Find the sum of the first n terms of the sequence. The sequences are either arithmetic or geometric.
13. -1, 11, -121, ...; n = 9
A. 235,794,769
B. 429,981,696
C. -429,981,696
D. 196,495,641
E. -196,495,641
F. -235,794,769
I know that n = # of terms (9)
d = -11
a = -1
formula: n/-11(a + last term)
9/-11(-1 +?)
Also term 4 = 1331
But, the last term is too large (-214358881).
Am I doing something wrong?
* The sequence is geometric and the r=-11. Thank you for any help!

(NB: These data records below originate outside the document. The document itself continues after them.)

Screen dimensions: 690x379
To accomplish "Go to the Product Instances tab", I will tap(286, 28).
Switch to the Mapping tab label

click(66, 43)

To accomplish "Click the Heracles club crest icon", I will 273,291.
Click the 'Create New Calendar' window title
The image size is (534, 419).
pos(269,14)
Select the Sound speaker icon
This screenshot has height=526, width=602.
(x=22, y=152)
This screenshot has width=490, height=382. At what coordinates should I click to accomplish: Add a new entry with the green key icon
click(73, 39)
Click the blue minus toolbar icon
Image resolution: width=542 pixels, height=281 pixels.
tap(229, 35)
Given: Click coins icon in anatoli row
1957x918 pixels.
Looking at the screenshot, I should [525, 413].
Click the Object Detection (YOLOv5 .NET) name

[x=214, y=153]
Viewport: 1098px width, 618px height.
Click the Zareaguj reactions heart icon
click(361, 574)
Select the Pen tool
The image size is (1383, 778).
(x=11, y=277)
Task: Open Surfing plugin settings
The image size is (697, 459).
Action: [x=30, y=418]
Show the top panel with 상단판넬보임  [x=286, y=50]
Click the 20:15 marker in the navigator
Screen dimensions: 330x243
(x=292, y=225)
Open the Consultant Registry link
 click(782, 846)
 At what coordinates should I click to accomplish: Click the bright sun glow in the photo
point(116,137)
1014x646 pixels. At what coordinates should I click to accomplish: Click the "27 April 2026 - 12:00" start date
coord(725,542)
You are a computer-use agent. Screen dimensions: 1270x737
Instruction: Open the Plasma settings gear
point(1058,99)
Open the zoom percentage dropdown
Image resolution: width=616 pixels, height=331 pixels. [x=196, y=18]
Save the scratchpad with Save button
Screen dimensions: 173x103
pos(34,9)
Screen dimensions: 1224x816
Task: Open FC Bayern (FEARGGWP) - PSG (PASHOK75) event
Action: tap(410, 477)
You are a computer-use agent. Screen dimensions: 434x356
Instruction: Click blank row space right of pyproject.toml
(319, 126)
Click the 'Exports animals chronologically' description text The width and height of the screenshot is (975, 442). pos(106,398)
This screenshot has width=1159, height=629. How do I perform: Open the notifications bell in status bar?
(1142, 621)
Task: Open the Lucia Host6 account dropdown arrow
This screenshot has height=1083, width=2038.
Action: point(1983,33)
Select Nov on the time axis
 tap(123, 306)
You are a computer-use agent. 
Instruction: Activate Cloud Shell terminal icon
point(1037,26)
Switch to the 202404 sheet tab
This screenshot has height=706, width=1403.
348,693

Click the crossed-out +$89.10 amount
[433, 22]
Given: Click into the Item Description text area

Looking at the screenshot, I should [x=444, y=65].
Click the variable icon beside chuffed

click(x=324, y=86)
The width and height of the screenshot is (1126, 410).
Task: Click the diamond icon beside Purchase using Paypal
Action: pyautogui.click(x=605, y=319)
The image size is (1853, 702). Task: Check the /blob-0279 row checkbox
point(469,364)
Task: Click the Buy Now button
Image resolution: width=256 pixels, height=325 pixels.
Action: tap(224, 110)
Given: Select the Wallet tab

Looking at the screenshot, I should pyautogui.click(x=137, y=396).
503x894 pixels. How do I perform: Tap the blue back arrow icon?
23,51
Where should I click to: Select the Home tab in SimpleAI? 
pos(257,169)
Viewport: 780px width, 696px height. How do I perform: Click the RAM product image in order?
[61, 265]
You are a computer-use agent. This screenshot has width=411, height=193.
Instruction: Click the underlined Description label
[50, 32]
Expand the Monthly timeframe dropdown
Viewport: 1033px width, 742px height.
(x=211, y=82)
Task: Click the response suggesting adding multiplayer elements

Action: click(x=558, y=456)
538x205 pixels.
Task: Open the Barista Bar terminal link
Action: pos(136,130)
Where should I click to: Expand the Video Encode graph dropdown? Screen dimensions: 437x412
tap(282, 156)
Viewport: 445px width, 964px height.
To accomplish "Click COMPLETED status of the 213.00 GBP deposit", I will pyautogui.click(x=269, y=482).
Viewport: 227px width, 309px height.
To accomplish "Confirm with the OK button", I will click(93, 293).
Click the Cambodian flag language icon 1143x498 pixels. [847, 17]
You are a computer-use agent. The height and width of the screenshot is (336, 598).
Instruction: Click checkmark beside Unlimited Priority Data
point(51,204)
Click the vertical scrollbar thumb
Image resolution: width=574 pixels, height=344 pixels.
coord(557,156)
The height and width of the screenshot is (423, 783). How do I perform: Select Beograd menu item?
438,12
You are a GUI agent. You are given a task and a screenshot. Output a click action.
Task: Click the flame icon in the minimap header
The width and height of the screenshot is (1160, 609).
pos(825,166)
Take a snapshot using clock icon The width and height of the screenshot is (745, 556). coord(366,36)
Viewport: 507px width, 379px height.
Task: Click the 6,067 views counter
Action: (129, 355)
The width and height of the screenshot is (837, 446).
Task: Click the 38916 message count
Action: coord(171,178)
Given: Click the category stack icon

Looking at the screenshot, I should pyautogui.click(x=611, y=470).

yes, you realized that the series was geometric rather than arithmetic
so you have
a=-1, r = -11, n = 9
you now need the formula for the sum of a geometric, not arithmetic like you stated.
sum(n) = a(r^n - 1)/(r-1)
= -1( (-11)^9 - 1)/(-11-1)
= -196495641
Based on the given sequence -1, 11, -121, ..., we can see that this is a geometric sequence because each term can be obtained by multiplying the previous term by a constant ratio.
To find the sum of the first n terms of a geometric sequence, we can use the formula:
Sn = (a * (r^n - 1))/(r - 1)
Where:
Sn is the sum of the first n terms
a is the first term
r is the common ratio
In this case, we have:
a = -1
r = -11
n = 9
So we can substitute these values into the formula:
Sn = (-1 * (-11^9 - 1))/(-11 - 1)
Now let's calculate the expression in the numerator first:
-11^9 = -2357947691 (Note that it's negative because both the base and the exponent are odd)
Now let's calculate the expression in the denominator:
-11 - 1 = -12
Sn = (-1 * (-2357947691 - 1))/(-12)
Sn = (-1 * -2357947692)/(-12)
Sn = 2357947692/12
Sn = 196495641
Therefore, the correct answer is D. 196,495,641.